Informatieveiligheid en Privacy
In 2021 is opnieuw een meting uitgevoerd van de Functionaris voor Gegevensbescherming (FG). Tevens is om nog beter te voldoen aan de Algemene Verordening Gegevensbescherming (AVG) een controleplan FG opgesteld met concrete activiteiten voor 2022 op de terreinen van toezicht, informatie en advisering.
Blijvende aandacht vraagt het beleid en inrichting voor het veilig thuiswerken zodat privacy en informatieveiligheid geborgd is, ook nu thuiswerken een blijvende realiteit is.
Bewustwording blijft een voortdurend aandachtpunt. Met behulp van Data Protection Impact Assessments (DPIA’s) zijn bij nieuwe ontwikkelingen de risico’s voor privacy en informatieveiligheid in kaart gebracht.
Daarnaast was een forse inspanning nodig van de FG, als onderdeel van de driehoek informatieveiligheid en privacy, voor het ‘moskee onderzoek’, de hack en de log4j situatie.
Gemeenten zijn vanaf 2021 ingevolge de Wet politiegegevens (Wpg) verplicht om periodiek een privacy-audit uit te voeren op gegevensverwerkingen die onder deze wet vallen. Dat is onder meer het geval voor onze BOA-taken. Door de VNG worden nog gesprekken gevoerd met de Autoriteit Persoonsgegevens (AP) over de precieze eisen die aan de audit Wpg gesteld gaan worden. Vooruitlopend hierop hebben we inmiddels zelf een 0-meting ontwikkeld waarin de risico’s en benodigde acties in beeld worden gebracht.

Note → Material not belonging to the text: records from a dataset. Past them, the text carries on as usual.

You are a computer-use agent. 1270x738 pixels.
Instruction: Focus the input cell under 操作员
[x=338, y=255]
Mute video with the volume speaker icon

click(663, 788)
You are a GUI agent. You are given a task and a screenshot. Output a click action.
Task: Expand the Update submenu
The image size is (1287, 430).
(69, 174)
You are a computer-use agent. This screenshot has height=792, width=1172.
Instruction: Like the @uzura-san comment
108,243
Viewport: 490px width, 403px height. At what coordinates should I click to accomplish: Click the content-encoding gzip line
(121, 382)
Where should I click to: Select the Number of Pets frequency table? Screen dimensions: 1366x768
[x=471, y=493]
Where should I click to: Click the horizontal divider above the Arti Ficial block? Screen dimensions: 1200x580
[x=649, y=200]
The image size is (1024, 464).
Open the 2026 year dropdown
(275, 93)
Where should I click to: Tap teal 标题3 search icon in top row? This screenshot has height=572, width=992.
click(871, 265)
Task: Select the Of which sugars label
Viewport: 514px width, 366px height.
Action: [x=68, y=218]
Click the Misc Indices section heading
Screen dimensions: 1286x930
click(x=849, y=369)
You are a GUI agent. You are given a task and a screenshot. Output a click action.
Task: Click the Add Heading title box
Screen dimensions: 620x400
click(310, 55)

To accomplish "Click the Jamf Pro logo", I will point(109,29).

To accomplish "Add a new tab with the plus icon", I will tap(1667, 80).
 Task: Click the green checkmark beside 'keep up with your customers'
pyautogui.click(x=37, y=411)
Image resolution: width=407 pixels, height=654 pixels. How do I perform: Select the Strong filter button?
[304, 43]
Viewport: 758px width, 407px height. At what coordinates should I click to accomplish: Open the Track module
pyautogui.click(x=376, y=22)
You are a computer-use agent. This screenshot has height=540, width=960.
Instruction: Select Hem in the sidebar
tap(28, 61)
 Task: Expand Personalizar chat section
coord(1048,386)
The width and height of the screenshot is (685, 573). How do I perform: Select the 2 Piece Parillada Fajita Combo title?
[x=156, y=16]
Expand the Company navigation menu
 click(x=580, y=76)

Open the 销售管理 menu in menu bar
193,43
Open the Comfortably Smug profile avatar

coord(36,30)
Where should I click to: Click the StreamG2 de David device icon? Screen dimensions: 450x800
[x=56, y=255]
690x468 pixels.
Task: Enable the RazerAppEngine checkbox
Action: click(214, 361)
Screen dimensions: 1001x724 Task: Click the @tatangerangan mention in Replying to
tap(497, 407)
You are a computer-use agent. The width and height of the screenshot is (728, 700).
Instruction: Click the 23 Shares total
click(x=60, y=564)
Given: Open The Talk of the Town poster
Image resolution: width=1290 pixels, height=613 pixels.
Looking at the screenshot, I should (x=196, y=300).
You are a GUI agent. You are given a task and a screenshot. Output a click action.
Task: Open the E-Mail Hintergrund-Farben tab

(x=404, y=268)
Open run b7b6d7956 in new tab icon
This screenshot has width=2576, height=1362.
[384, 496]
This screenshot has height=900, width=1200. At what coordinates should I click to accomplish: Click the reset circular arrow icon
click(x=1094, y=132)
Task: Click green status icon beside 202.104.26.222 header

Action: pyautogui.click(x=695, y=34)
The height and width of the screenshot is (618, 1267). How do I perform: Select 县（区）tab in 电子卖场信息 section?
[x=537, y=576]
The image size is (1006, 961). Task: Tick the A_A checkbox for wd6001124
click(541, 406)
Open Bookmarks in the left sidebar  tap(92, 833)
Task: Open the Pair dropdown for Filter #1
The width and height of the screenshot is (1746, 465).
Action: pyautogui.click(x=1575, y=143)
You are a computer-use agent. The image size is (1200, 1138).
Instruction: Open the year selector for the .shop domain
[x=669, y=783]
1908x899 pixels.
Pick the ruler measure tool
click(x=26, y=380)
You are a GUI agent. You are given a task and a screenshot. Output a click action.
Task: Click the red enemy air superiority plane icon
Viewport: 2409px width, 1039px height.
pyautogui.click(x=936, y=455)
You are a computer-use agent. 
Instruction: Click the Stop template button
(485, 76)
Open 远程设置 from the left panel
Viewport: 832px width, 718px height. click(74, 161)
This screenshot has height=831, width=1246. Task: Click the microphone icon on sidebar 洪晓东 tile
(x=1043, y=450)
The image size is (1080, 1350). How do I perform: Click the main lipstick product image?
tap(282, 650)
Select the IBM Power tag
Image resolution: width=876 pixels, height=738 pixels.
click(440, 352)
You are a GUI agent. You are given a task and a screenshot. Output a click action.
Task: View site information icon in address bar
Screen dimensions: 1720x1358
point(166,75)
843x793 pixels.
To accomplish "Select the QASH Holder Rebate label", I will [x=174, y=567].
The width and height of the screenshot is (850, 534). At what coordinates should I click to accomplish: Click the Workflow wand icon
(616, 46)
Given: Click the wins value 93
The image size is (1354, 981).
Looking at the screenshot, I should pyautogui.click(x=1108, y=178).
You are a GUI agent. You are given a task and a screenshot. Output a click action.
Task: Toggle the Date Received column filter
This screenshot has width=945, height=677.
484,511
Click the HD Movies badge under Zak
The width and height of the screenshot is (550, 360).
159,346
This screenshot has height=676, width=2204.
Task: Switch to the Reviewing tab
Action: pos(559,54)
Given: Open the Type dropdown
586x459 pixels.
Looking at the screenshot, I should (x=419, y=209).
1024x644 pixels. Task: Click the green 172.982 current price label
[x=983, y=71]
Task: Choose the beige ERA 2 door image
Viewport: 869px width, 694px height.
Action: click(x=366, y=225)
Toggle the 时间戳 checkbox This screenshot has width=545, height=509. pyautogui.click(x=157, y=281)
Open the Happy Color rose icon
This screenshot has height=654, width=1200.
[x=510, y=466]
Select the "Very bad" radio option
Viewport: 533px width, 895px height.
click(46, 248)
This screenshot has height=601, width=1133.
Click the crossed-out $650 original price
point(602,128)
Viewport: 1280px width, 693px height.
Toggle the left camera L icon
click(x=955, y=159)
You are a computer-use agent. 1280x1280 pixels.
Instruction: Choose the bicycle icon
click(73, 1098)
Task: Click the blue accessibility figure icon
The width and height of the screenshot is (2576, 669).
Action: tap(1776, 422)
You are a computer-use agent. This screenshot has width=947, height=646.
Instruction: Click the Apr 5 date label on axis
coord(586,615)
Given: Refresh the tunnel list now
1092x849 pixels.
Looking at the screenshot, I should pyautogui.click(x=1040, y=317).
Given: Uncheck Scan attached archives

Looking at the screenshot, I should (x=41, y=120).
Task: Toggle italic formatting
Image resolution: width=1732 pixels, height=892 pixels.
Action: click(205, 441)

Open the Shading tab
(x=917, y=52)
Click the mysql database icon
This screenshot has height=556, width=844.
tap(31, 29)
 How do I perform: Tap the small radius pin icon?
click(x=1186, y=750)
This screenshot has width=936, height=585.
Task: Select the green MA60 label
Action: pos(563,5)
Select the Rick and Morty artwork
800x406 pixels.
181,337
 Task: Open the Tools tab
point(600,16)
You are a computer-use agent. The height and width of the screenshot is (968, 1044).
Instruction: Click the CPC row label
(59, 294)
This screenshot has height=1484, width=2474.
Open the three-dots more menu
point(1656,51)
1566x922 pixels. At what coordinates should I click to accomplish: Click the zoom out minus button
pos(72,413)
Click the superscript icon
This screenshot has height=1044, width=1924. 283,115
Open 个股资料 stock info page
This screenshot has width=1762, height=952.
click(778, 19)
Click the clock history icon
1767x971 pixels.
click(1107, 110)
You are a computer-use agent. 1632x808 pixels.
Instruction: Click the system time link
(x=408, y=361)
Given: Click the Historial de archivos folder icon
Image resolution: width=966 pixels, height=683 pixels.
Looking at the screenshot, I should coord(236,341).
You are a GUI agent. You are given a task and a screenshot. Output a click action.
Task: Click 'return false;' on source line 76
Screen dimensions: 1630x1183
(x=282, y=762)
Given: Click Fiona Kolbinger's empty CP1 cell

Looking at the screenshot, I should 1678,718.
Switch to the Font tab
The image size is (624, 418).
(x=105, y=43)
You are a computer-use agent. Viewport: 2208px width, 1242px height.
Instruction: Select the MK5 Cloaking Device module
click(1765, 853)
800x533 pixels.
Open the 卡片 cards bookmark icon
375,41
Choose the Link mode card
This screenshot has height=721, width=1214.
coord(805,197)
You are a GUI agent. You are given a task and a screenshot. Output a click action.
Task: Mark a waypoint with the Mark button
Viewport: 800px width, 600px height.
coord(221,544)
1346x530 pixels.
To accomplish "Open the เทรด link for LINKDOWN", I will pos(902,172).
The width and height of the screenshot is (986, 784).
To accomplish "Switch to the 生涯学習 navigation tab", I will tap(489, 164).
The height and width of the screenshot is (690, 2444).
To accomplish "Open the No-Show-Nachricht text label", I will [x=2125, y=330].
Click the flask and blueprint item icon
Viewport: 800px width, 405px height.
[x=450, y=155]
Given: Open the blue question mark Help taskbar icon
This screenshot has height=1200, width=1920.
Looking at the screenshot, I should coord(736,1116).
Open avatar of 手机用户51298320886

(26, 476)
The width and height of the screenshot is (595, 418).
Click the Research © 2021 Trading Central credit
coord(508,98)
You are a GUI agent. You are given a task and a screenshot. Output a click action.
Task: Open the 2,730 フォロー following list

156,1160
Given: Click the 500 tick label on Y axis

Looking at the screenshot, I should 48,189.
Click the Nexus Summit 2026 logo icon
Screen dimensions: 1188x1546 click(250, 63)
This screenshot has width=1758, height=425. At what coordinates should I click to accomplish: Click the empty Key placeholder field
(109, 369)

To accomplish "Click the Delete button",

De AP verwacht in ieder geval uiterlijk eind 2022 de WPG rapportage van een externe auditor ontvangen te hebben.
De ingezette samenwerking met de gemeenten Rhenen en Wageningen met betrekking tot de uitvoering van de AVG verloopt naar tevredenheid.
Auditing
In 2021 is gewerkt aan het verder professionaliseren van het systeem van auditing (toezien op de doelmatigheid, kwaliteit, doeltreffendheid en rechtmatigheid van beleid en bedrijfsvoering). Dit is een continu proces om in de pas te blijven met de toenemende eisen en behoeftes op dit terrein. Het gaat daarbij om de samenhang op het terrein van administratieve organisatie en interne controle, de bevindingen van de accountant vanuit zijn controle, het (laten) uitvoeren van audits, artikel 213a onderzoeken en risicomanagement met bijbehorend (jaarlijks op te stellen) auditplan. Maar ook de afstemming met onderzoek dat plaatsvindt door de rekenkamercommissie. Deze doorontwikkeling heeft door de corona echter wel onder druk gestaan. De aandacht is vooral uitgegaan naar de uitvoering van de coronamaatregelen en - regelingen, pakketten en de rechtmatigheid daarvan.
Ook voor 2020 werd een goedkeurende accountantsverklaring afgegeven.
Onder andere de doorontwikkeling van de rechtmatigheidsverantwoording (verplicht ingaande programmarekening 2022) is daardoor achtergebleven. Hoewel het daarop betrekking hebbende wetsvoorstel nog steeds niet is behandeld en besloten in de Kamer hebben we eind 2021 wel opdracht gegeven voor de uitvoering ven een Quick Scan, waarna we op basis van de uitkomsten daarvan een gericht plan opstellen.
Wij gebruiken daarbij tevens de ervaringen uit een (landelijke) kerngroep om de doorontwikkeling verder door te zetten. Gekeken wordt daarbij in hoeverre verdere digitalisering en data-analyse dit kan ondersteunen.
In samenwerking met onze accountant zijn in 2021 weer een tweetal pilots IT-gerichte controles uitgevoerd.
Wij blijven de Auditcommissie en Raadswerkgroep Programmabegroting bij deze doorontwikkeling betrekken.
In 2021 is de Netwerkmonitor geactualiseerd. Hierin worden de risico’s op al onze netwerkrelaties in kaart gebracht en geeft een beeld van de relaties die belangrijk zijn voor realisatie van onze beleidsdoelstellingen én risicovol zijn en dus aandacht vragen.